WHAT THIS TASK INVOLVES: Each line of the material must be repeated precisely, with the pictures left out.

LISTED RECORDS:
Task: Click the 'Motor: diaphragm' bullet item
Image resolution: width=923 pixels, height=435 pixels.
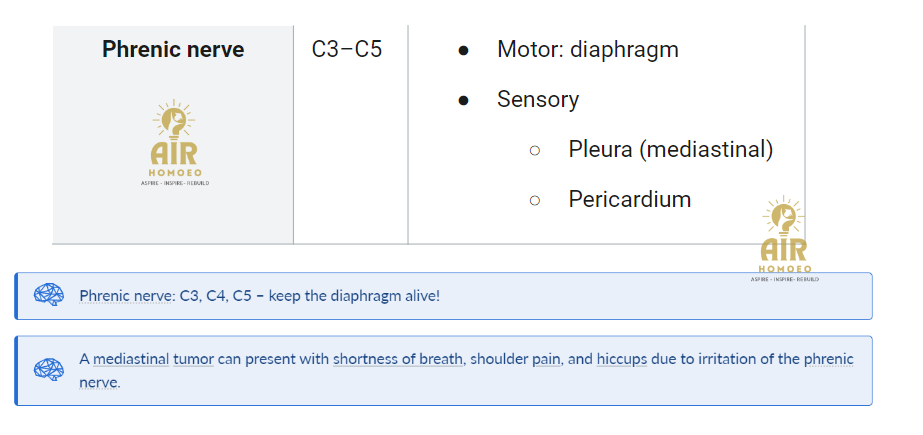Action: (x=587, y=49)
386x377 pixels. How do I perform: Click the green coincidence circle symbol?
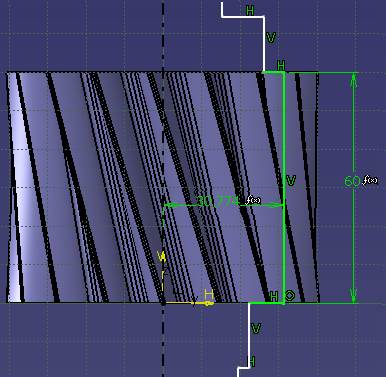(x=290, y=295)
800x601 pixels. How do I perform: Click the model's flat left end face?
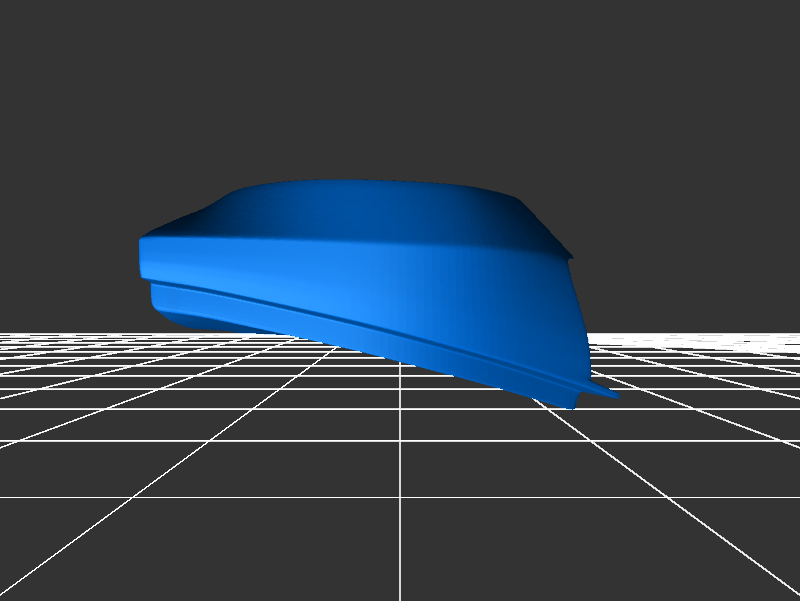tap(145, 258)
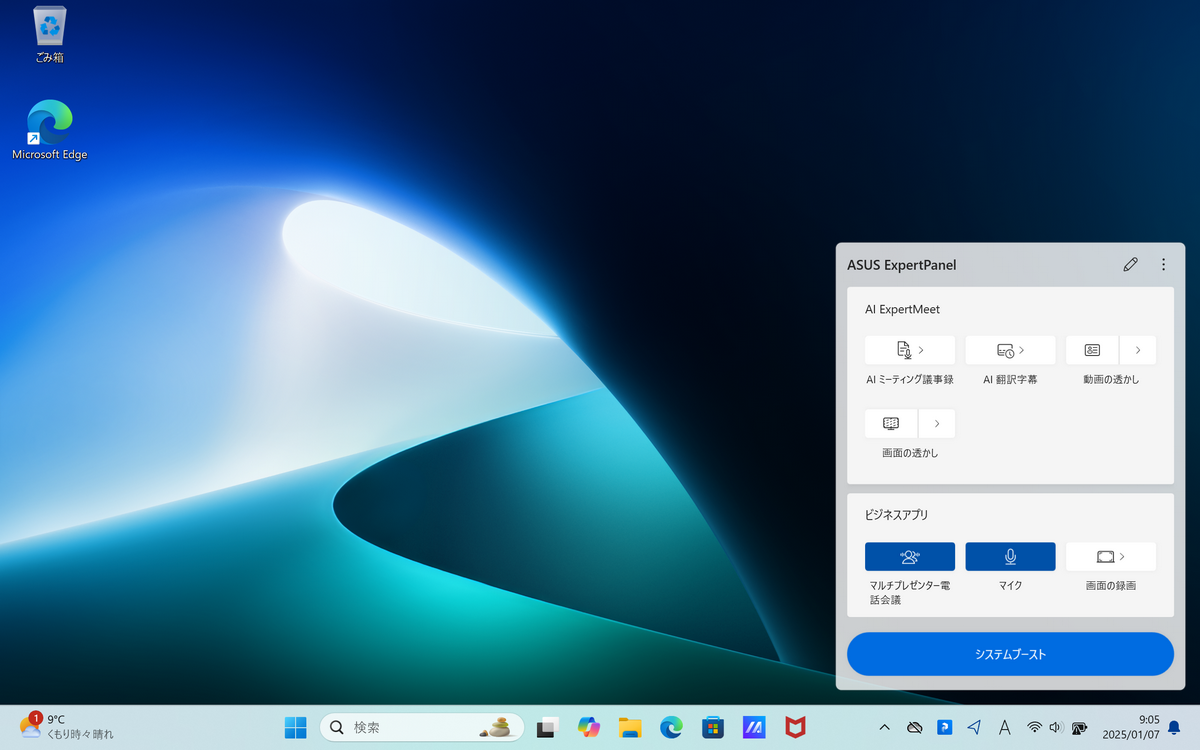Open MyASUS app from taskbar

point(754,728)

YOUR SOLUTION:
Task: Click the 'Motor: diaphragm' bullet item
Image resolution: width=923 pixels, height=435 pixels.
Action: (x=587, y=49)
386x377 pixels. How do I perform: Click the green coincidence circle symbol?
(x=290, y=295)
800x601 pixels. How do I perform: Click the model's flat left end face?
tap(145, 258)
Open MyASUS app from taskbar

point(754,728)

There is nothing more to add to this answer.